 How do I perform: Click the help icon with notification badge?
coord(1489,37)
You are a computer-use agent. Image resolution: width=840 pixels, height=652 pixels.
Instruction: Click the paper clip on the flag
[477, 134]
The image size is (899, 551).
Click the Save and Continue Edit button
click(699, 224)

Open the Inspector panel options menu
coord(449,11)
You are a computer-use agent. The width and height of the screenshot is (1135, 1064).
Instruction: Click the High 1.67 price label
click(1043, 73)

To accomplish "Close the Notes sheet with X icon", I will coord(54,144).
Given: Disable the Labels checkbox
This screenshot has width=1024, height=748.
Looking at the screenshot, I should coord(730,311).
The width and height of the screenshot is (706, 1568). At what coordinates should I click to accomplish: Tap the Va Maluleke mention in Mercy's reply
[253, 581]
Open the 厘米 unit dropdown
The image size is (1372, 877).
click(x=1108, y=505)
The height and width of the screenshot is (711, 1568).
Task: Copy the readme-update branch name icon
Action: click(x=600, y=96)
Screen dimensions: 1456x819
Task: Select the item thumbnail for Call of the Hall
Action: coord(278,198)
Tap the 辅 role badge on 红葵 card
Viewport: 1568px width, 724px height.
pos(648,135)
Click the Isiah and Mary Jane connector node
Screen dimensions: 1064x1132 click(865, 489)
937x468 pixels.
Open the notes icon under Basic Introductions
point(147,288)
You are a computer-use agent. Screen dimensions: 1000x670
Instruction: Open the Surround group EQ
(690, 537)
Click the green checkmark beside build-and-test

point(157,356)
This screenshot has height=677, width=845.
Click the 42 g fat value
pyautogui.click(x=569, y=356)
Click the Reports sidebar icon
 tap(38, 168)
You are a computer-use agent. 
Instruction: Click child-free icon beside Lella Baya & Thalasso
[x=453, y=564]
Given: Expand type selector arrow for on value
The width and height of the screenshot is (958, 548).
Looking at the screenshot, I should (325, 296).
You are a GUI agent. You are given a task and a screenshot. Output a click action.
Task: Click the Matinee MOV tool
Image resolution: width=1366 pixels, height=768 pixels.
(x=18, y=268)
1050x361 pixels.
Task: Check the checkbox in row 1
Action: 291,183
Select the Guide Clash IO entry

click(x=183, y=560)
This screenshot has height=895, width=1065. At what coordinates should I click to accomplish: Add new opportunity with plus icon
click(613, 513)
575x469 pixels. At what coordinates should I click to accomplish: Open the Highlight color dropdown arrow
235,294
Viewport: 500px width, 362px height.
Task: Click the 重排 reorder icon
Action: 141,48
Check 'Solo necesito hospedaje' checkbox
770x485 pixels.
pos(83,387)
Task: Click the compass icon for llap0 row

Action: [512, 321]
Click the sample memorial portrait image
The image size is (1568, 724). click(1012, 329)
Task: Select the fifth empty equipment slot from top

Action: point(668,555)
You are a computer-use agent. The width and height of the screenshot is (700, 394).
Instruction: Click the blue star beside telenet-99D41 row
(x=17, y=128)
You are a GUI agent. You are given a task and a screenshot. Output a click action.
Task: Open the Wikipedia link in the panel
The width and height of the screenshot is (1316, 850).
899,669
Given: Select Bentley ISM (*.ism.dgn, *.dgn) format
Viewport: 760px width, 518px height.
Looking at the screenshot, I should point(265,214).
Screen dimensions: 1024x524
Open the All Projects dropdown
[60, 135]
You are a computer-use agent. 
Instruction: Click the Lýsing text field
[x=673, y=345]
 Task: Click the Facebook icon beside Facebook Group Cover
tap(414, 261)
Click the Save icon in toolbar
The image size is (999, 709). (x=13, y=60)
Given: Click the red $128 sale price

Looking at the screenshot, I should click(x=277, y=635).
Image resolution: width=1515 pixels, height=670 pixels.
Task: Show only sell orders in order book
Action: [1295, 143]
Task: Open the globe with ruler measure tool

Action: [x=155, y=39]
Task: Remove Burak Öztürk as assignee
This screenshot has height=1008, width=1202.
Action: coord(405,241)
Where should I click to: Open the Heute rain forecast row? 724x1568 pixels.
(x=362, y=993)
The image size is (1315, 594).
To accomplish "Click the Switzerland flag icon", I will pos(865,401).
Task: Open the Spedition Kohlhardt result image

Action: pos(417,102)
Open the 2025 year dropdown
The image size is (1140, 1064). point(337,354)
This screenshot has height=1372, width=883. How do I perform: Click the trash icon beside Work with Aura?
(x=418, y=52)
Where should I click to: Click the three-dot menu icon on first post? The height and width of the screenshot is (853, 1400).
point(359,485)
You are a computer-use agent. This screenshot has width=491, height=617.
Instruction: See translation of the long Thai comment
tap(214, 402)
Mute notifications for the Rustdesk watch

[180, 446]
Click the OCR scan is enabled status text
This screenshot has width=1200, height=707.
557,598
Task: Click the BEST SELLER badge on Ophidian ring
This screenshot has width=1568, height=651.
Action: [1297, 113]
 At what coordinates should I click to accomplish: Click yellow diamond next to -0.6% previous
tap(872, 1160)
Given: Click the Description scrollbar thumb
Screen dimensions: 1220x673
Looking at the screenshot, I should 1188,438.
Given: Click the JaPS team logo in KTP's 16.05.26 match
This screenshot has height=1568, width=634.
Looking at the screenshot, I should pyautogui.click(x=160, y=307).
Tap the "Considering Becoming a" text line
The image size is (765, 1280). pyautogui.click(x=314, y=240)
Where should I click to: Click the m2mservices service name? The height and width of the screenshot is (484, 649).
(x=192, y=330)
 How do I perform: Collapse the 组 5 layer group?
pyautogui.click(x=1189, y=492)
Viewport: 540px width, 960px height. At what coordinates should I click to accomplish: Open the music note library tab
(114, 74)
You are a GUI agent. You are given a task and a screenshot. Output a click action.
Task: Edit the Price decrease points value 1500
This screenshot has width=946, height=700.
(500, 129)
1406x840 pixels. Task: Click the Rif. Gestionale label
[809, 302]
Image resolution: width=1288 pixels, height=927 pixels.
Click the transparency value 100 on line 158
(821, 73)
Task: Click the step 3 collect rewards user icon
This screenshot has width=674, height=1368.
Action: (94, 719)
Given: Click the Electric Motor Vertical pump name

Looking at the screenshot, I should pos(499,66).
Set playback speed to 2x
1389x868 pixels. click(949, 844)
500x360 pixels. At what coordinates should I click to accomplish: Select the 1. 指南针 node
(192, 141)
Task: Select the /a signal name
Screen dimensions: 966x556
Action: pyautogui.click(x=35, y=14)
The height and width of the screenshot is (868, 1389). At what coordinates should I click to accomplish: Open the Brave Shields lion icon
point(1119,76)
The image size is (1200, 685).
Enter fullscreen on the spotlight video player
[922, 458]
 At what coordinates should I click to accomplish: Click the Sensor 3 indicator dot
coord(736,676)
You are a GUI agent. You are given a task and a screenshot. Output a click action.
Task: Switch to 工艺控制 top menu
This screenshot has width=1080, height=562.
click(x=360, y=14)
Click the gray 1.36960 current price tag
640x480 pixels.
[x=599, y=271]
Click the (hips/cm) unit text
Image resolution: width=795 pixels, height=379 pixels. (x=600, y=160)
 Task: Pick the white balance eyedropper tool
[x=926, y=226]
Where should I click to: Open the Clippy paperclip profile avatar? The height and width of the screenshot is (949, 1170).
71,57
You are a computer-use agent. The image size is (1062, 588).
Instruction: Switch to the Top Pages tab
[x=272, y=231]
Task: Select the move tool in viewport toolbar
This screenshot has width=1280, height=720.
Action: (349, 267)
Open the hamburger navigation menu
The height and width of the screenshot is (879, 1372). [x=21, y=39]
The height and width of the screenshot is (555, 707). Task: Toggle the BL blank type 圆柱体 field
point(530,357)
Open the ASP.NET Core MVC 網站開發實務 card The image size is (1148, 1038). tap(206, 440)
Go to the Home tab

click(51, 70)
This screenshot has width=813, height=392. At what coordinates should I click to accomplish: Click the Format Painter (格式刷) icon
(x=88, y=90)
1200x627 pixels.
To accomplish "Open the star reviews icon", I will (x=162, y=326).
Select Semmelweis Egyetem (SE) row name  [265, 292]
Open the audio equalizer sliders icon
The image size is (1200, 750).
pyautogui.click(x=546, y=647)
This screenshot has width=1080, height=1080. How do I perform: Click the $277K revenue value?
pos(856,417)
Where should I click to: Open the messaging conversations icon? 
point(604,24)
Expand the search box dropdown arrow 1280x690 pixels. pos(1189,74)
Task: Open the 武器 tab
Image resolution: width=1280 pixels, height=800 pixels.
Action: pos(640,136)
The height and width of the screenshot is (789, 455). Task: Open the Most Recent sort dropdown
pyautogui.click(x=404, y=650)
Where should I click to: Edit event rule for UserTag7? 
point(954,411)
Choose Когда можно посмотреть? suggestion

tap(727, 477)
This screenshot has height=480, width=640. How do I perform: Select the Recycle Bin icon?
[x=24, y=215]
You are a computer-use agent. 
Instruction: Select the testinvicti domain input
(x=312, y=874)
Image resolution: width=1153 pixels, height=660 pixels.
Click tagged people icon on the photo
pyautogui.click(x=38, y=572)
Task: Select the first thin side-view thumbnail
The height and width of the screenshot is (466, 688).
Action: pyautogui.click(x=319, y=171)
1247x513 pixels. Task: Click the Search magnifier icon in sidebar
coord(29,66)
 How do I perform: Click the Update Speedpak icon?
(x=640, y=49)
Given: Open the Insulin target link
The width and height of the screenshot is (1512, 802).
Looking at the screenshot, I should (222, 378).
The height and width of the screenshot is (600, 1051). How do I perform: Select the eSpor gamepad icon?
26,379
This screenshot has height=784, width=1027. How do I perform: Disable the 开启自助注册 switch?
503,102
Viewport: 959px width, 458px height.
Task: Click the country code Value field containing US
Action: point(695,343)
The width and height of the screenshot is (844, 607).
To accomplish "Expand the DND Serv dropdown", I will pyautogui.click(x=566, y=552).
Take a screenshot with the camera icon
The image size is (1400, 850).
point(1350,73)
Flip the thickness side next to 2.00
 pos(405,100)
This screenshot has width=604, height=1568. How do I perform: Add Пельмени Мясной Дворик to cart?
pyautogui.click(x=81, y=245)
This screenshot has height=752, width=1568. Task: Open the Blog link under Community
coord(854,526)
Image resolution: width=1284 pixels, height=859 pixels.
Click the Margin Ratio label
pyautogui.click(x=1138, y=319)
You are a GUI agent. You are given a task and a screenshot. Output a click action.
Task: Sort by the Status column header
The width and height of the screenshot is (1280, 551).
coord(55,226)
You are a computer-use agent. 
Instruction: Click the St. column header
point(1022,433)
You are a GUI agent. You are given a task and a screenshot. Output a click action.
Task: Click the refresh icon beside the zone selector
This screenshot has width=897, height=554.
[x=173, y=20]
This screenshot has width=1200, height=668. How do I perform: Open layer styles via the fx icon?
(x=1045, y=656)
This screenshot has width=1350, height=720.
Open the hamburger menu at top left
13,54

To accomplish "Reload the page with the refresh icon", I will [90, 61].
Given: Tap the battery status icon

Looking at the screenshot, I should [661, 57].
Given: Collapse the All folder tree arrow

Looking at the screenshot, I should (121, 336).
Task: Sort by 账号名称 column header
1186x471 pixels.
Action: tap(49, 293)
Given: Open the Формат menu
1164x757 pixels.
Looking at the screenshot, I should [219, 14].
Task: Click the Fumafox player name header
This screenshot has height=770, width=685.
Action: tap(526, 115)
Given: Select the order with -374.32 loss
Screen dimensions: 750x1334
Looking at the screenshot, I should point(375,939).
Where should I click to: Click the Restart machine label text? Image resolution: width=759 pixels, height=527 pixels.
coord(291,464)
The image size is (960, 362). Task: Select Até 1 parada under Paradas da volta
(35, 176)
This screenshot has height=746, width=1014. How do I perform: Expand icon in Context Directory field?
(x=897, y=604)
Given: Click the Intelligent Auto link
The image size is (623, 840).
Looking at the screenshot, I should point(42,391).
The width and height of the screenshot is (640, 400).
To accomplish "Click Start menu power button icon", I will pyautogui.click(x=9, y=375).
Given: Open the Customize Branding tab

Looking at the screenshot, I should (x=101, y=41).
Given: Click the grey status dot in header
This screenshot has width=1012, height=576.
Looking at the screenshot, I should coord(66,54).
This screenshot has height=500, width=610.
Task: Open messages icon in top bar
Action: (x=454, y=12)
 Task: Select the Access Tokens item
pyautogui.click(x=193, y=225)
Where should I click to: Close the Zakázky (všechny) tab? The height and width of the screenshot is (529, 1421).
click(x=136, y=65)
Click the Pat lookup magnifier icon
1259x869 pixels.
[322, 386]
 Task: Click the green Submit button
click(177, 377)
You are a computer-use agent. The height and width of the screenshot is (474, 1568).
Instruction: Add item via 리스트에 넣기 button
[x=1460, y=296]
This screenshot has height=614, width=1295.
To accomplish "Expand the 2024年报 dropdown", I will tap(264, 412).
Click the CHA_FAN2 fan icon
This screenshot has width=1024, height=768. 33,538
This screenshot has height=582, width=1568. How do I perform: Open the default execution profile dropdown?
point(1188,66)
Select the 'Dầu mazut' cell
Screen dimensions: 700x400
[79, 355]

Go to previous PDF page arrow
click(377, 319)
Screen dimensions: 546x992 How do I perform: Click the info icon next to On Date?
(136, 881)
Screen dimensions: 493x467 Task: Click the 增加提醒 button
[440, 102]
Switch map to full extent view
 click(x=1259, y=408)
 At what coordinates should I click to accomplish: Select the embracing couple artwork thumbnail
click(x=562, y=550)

◇ ◇ ◇ ◇

• _EXERCISE GOAL_
For each line in the records that holds "refresh", show that line as it stands.

• _RESPONSE TO THE EXERCISE_
Task: Click the refresh icon beside the zone selector
To accomplish "Reload the page with the refresh icon", I will [90, 61].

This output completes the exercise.